Strings of dynamite below the surface
Running the connection wires

Explosion and Jason

After the blasters did a preliminary check to make sure the dynamite had all exploded, we all drove out to the blast site, the sulfurous yellow smoke still hanging low in the imploded crater. The brick-like layers of drift snow, one for every winter, were like tree trunk rings, and we all had to be careful of crevices and cracks near the edge, indicating a shelf that might slide into the hole.

Jason and Ed
Layers

Pisten Bullys and Crater
Me

Last year at the beginning of the summer the original Old Pole Station (1957-1975) was still buried under the snow whole, and the Dome (1975-2003, decommissioned in 2008), the second station, stood on the ice waiting to be deconstructed. This year, they’re now both gone—the elevated station the last man standing.

The Greasy Underbelly

So, six weeks before we leave the ice, you may wonder exactly what I do to earn my living around here.

Everything we do at the South Pole exists solely for the purpose of supporting science endeavors. The scientists and all of their support staff need to be able to travel to the continent, eat, sleep, and research in the station and the surrounding couple of miles. Most of the science projects and subsequent departments need vehicles at some point; track loaders, snowmobiles, plow-accessorized tractors, Pisten Bullys and LMCs, Ditch Witches for trench digging, cranes, cherry-picker lifts and various other vehicles for special projects and transportation. This is where the Heavy Shop comes in. Most of these machines don’t like the regular 50 below temperatures and tend to break down often and especially need care at the beginning of the summer season after taking an 8-month nap at temperatures of 100 below.

Much of what the Heavy Shop did at the very beginning of the season was bringing up equipment for the summer.

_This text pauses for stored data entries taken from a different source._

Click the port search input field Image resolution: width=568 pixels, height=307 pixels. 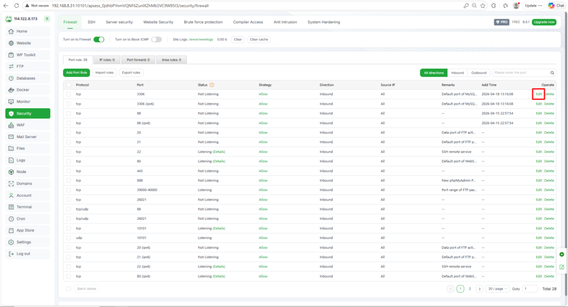pos(520,73)
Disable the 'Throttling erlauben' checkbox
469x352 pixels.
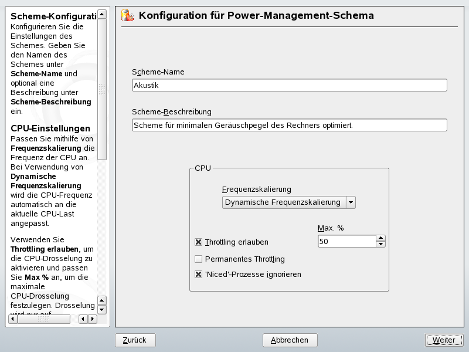[198, 242]
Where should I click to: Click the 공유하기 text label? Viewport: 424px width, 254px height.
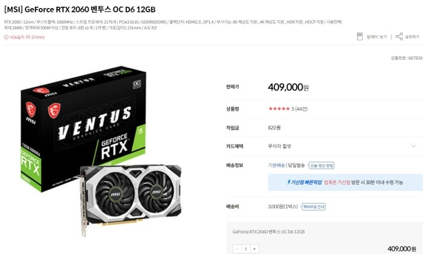412,37

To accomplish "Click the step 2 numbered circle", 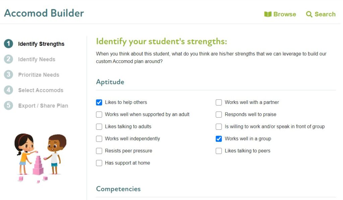I will (x=8, y=59).
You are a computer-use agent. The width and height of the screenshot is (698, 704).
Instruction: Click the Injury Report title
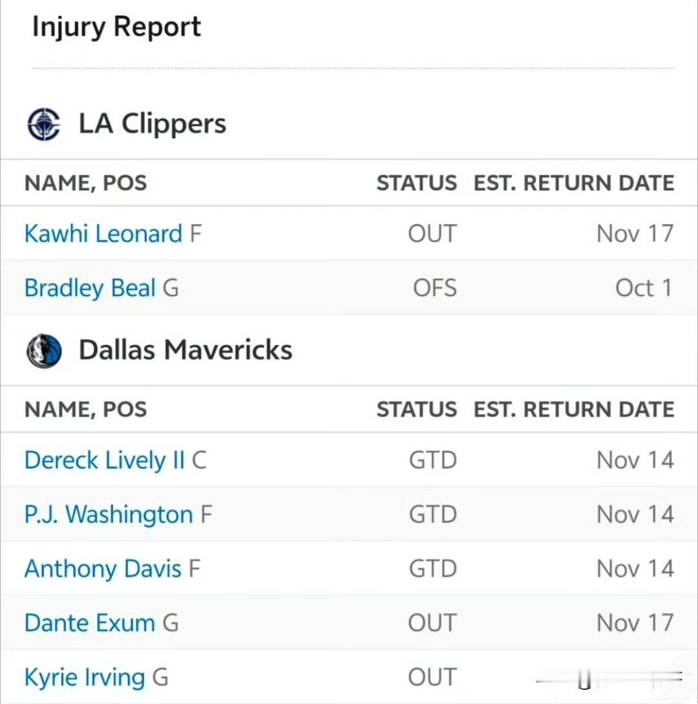click(117, 27)
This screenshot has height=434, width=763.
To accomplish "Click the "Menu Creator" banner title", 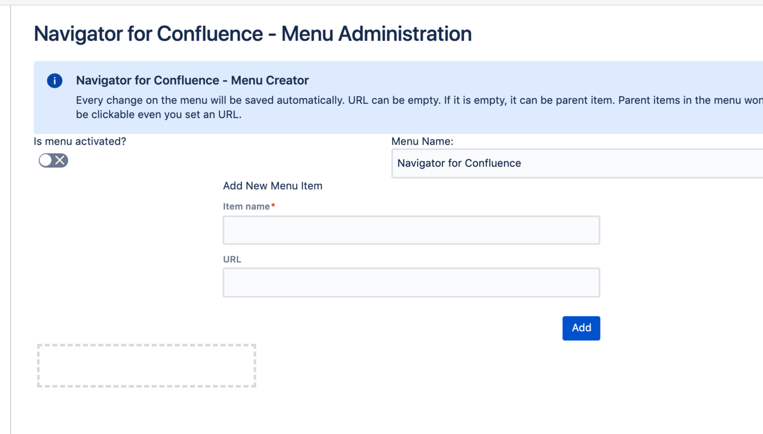I will 192,80.
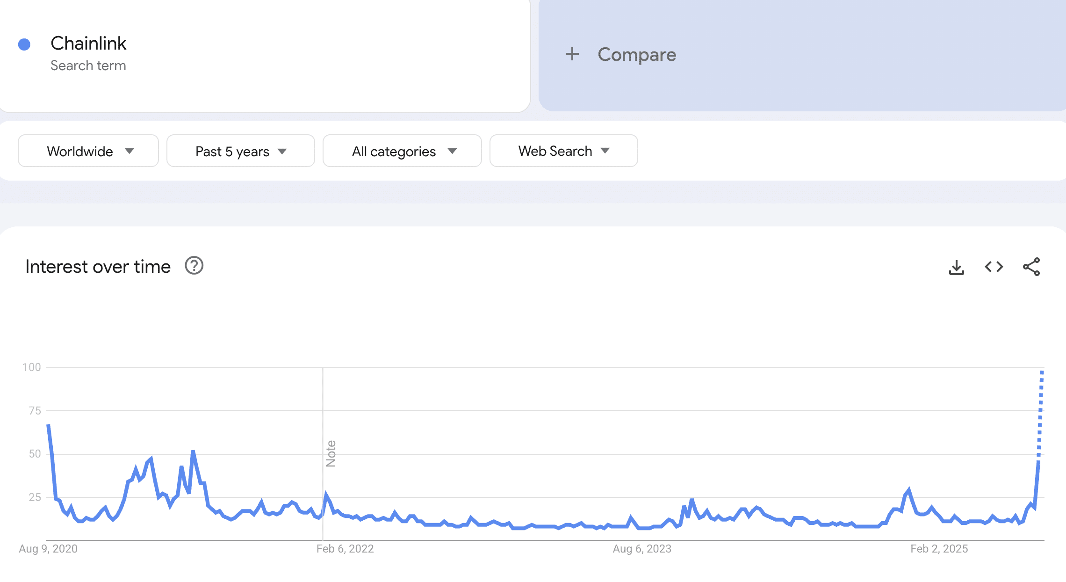Click the Interest over time heading
The height and width of the screenshot is (582, 1066).
98,266
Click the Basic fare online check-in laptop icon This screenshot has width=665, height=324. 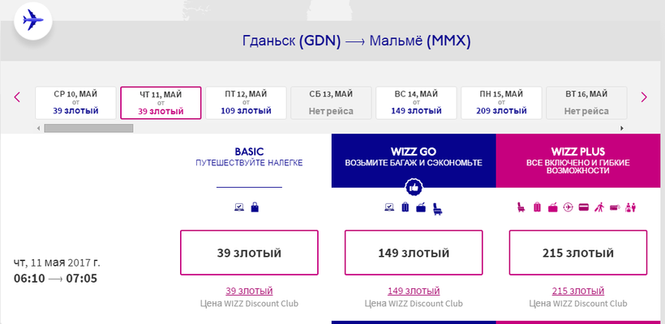click(239, 208)
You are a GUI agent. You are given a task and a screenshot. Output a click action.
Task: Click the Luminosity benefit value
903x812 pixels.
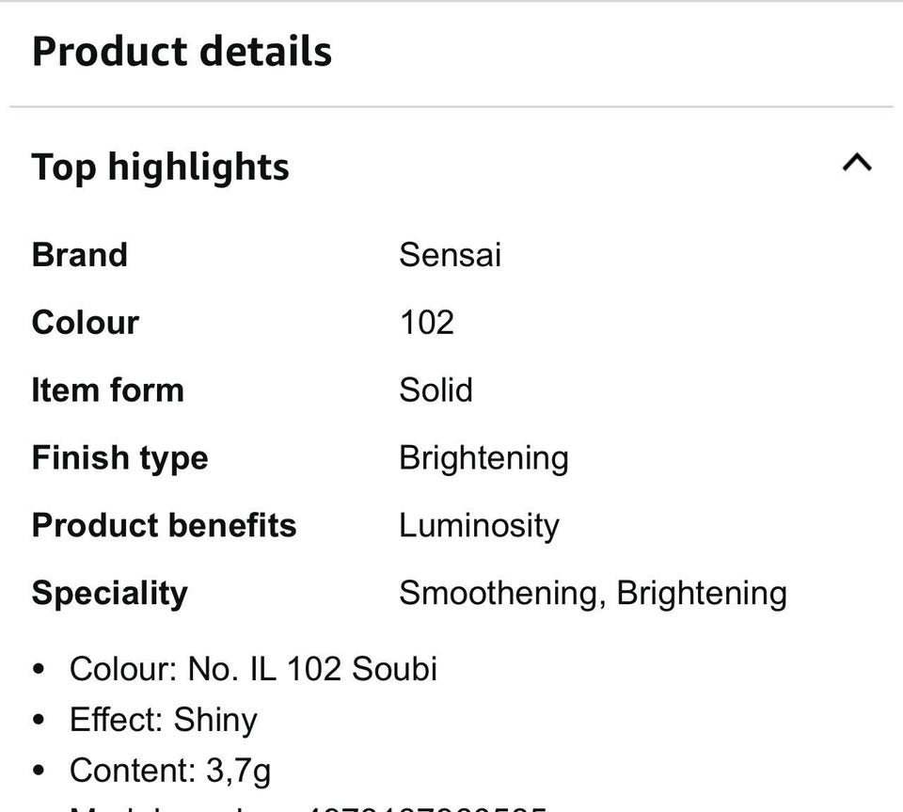tap(479, 526)
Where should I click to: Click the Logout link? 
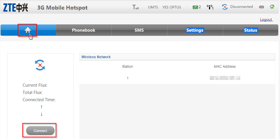pyautogui.click(x=266, y=19)
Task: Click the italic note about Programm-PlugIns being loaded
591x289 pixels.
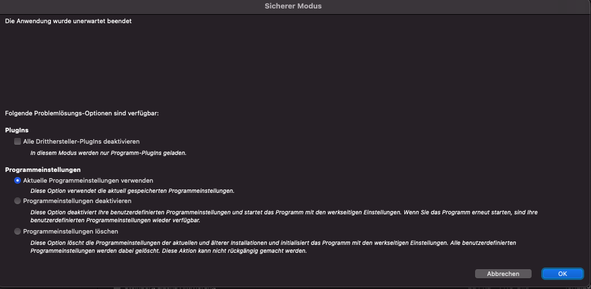Action: tap(109, 153)
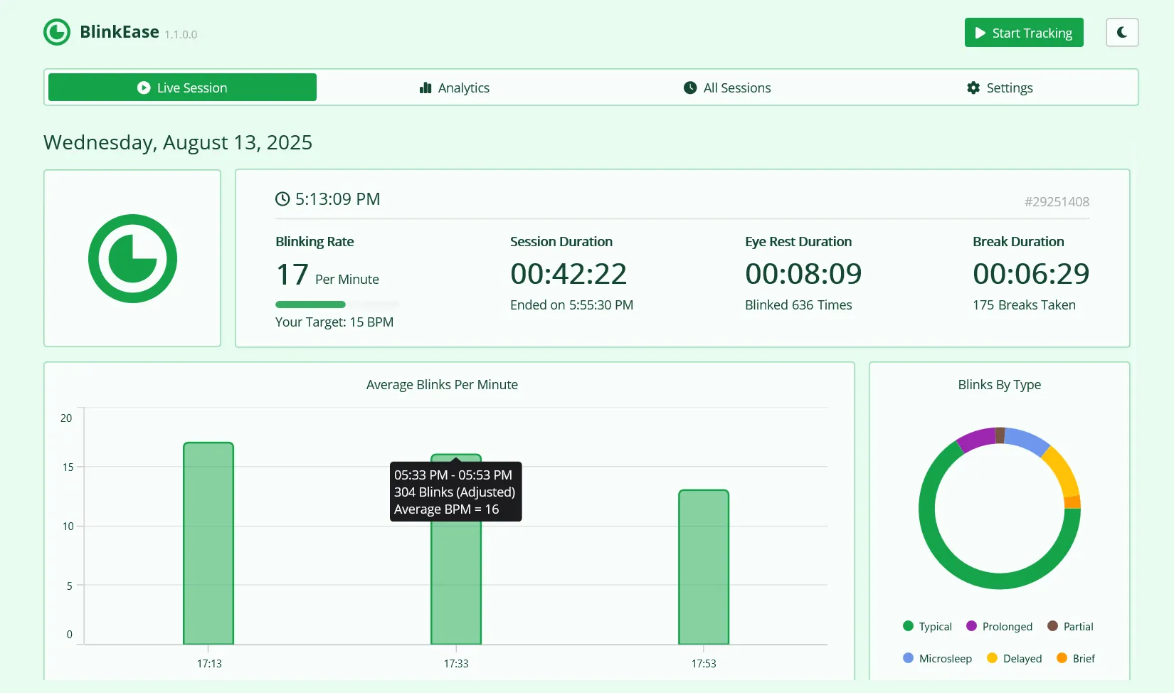Click the clock icon beside 5:13:09 PM
The image size is (1174, 693).
click(282, 199)
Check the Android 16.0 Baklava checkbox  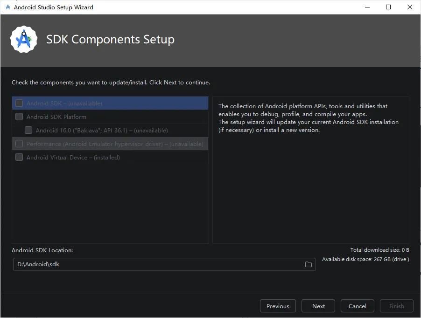coord(28,130)
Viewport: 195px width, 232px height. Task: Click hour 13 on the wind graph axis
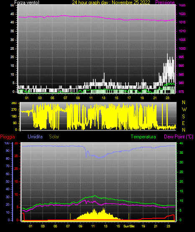pos(103,98)
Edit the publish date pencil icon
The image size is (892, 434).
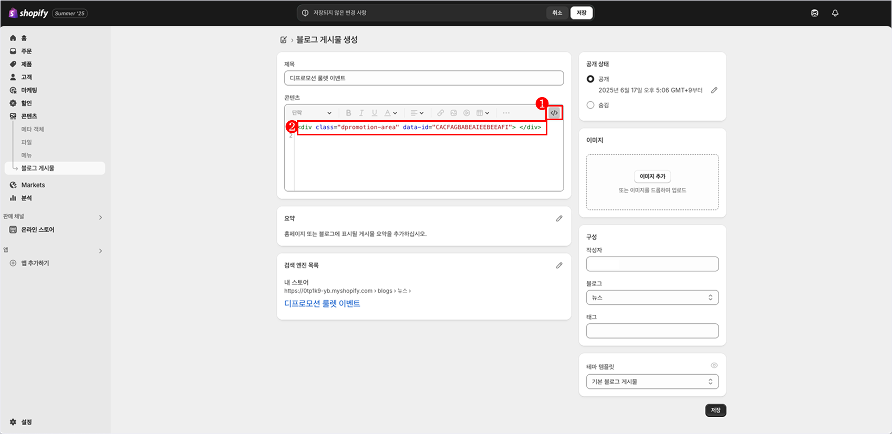pos(714,90)
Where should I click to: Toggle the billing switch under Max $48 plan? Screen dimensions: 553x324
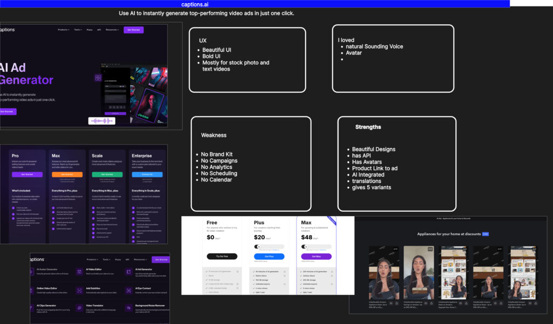pyautogui.click(x=305, y=246)
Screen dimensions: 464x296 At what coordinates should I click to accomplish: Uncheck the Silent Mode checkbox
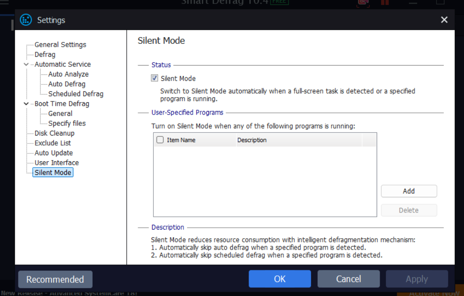(154, 78)
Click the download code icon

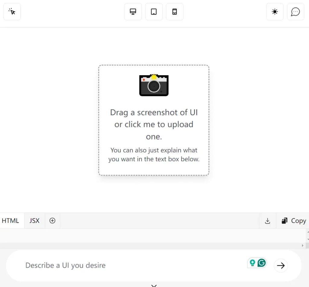click(x=267, y=221)
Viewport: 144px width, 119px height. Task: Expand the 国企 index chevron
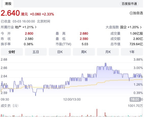pos(141,27)
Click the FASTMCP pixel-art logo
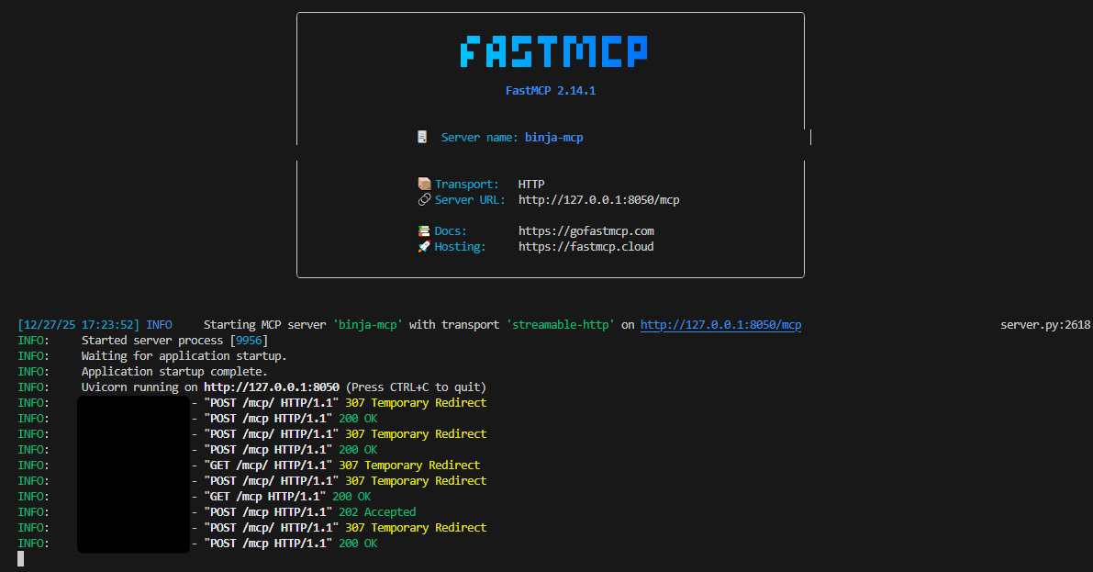 click(x=553, y=51)
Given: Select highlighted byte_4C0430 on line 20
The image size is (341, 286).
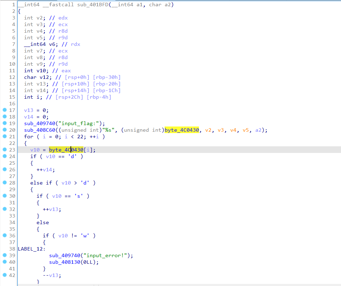Looking at the screenshot, I should pyautogui.click(x=182, y=130).
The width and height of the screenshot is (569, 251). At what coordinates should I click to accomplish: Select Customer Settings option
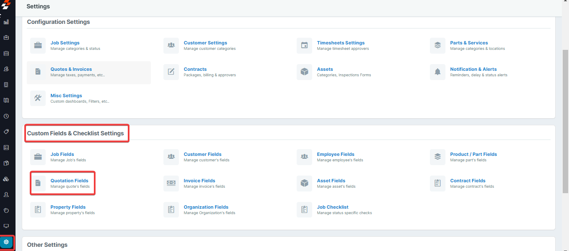coord(205,43)
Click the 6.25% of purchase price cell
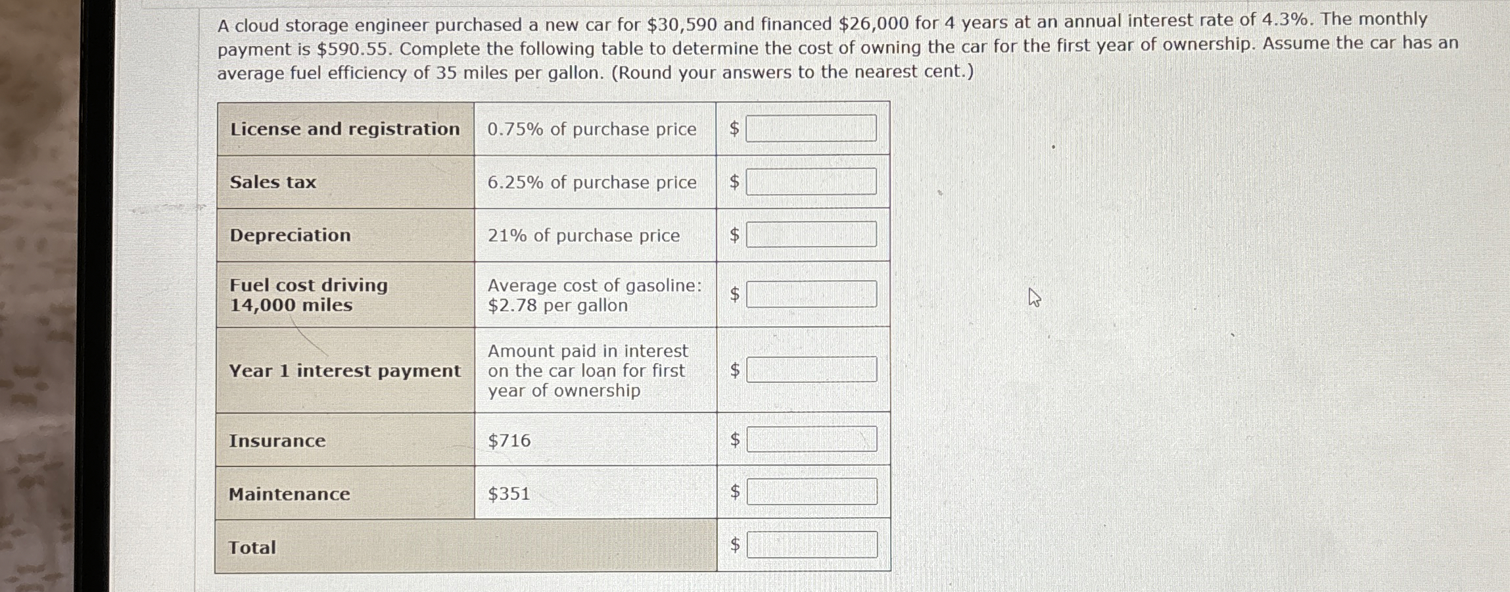Screen dimensions: 1510x592 point(591,182)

We spent a lot of time digging out herds of snowmobiles almost completely buried in winter drifts and towing them back to the shop for warmups and maintenance; towing out huge portable heaters to the heavy equipment and, after digging that out, placing the foot-wide flexible hoses of the heaters on the vehicles’ motors and covering them with old quilts and leaving them running for hours and hours just to warm them up enough for a drive back to the shop; heating up and starting shuttle vans and then pulling them off the blocks they spent the winter on so that they wouldn’t become completely buried with engines full of ice.

Vehicles buried at the beginning of the summer season with the station in the background (photo from VMF common drive)

(Photo from VMF common drive)

Heating the CAT 307B (Photo from VMF common drive)

Now, every vehicle that comes into the shop is, understandably, completely covered with snow throughout the body of the engine, packed into the grooves of the track, iced onto the roof and sometimes even the sides. When it comes into the shop it melts everywhere, mixing with glycol, engine oil, and sometimes hydraulic fluid. Because of the rules of the Antarctic Treaty (and general common sense) this can’t just be shoveled back out onto the clean snow.

A snowy LMC in the shop (photo from VMF common drive)

I get to remove waste ice from the shop in a variety of ways, and I spend probably two to six hours a day doing this. I can place a heating fan on the frozen grates and, when they melt to water, use a pneumatic pump to suck it out of the floor into the oil/water separator.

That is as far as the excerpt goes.